Grief gives the gift of compassion. It opens our eyes to all the surrounding suffering; gives us hands that reach out to those in need, who suffer and hurt.

Grief teaches that every day is a gift given. Live that day, be it challenging, joyous, or just plain difficult, stop, breath in this moment, this day.

Grief gives the gift of tears. Tears that tell the story of the one you have loved and lost. Tears that release bitterness, anger, and fear. Tears that smile with memories; the jewels we treasure.

Grief teaches us to “shower the people you love with love, show them the way that you feel… (James Taylor).” To love now with your whole heart, for tomorrow is not certain.

Grief teaches us forgiveness. To keep short accounts, forgive every day.

Grief teaches us to be vulnerable, to be real, to be authentic. Do not hide, do not pretend. When you grieve, you show others that grief is not to be shunned. That you can navigate it, live with it, survive.

One of the most poignant verses in the Bible is “Jesus wept.” (John 11:35) Why did Jesus weep?
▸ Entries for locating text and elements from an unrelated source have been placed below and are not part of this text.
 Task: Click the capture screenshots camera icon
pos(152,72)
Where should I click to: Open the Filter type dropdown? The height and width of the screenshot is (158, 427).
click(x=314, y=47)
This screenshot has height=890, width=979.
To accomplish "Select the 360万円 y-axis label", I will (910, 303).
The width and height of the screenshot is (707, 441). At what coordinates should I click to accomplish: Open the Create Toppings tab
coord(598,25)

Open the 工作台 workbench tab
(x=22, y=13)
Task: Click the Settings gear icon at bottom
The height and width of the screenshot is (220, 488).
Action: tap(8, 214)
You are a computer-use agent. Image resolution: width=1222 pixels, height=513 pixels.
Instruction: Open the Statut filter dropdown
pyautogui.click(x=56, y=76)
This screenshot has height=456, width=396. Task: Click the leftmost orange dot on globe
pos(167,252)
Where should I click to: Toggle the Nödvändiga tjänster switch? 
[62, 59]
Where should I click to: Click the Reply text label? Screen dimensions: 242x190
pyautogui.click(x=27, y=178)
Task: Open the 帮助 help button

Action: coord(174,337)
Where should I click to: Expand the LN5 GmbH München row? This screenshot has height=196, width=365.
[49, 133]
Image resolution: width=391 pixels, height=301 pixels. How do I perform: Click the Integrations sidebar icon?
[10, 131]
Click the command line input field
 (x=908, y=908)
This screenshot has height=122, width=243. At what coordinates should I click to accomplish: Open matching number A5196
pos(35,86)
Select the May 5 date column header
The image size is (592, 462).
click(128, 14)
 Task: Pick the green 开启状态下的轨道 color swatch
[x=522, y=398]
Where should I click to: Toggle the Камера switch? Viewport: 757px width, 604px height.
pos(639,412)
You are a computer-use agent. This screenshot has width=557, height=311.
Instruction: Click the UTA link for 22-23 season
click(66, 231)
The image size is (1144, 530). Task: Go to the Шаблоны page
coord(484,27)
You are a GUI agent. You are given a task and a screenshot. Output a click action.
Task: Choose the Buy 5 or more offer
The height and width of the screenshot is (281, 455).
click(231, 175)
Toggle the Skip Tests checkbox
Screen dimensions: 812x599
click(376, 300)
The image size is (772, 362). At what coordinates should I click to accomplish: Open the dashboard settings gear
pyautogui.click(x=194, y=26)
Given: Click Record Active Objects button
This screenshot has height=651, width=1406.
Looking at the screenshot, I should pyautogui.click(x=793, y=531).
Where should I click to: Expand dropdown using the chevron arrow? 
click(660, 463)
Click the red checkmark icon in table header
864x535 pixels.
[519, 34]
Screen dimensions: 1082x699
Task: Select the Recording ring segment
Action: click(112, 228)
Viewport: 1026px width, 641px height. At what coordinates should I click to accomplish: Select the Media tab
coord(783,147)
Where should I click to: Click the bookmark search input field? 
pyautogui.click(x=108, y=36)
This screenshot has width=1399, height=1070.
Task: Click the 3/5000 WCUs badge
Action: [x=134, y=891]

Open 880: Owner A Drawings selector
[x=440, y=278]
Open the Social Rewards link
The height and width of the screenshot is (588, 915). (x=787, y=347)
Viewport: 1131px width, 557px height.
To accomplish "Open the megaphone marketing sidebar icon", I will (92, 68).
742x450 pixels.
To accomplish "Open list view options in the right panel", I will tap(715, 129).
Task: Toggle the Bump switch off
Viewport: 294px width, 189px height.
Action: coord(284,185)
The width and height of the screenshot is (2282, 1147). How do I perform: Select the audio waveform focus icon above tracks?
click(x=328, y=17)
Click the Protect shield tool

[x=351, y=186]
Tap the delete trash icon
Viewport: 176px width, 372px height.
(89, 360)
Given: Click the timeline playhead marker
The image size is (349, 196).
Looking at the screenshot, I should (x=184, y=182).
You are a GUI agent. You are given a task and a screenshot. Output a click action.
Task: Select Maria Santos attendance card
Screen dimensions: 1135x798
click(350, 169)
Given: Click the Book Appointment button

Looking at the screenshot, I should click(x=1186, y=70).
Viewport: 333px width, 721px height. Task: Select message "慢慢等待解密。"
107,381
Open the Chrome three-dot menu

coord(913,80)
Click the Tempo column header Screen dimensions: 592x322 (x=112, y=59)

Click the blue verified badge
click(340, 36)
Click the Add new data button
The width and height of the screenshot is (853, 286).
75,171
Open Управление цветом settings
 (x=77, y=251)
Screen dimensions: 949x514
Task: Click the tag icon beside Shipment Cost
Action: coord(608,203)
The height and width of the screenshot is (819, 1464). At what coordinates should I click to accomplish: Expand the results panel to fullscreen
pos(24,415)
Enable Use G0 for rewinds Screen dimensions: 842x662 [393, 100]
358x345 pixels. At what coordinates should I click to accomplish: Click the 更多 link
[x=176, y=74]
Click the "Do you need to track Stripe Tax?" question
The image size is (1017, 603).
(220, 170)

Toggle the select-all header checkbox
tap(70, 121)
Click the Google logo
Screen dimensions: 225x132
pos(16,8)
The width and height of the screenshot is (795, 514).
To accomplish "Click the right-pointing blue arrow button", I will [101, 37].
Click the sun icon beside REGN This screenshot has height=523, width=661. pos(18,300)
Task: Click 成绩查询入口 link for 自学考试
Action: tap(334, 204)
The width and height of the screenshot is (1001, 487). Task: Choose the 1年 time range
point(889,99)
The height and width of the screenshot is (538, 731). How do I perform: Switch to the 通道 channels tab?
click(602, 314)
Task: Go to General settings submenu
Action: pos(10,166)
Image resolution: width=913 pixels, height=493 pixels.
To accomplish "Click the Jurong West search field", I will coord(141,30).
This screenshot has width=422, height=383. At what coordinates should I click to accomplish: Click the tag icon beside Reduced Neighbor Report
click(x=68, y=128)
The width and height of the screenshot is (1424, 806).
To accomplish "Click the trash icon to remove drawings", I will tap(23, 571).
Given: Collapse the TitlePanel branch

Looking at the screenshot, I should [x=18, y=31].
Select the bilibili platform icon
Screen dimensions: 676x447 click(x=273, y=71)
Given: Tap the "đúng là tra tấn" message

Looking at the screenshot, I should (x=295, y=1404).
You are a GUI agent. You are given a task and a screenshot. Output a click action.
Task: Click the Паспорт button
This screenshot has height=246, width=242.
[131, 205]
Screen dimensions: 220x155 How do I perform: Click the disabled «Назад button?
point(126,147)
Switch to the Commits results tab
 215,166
He knew Lazarus would be raised. He would call forth life out of death, yet, He wept.

So go ahead weep, grieve, cry, scream.

There is the Resurrection, our greatest Hope. Yet, we weep, as Jesus did.

We have this wondrous expectation – one Great Day we will be with those we have loved once again, we will hold them. They, made new, whole.

In that Day we will come face to face with the One who will wipe every tear from our eyes. The One who holds eternity in His hands.

Here, now, we walk through the land of grief. And as we journey we hold the nail-scarred Hands of Grace, one moment, one day, one breath at a time.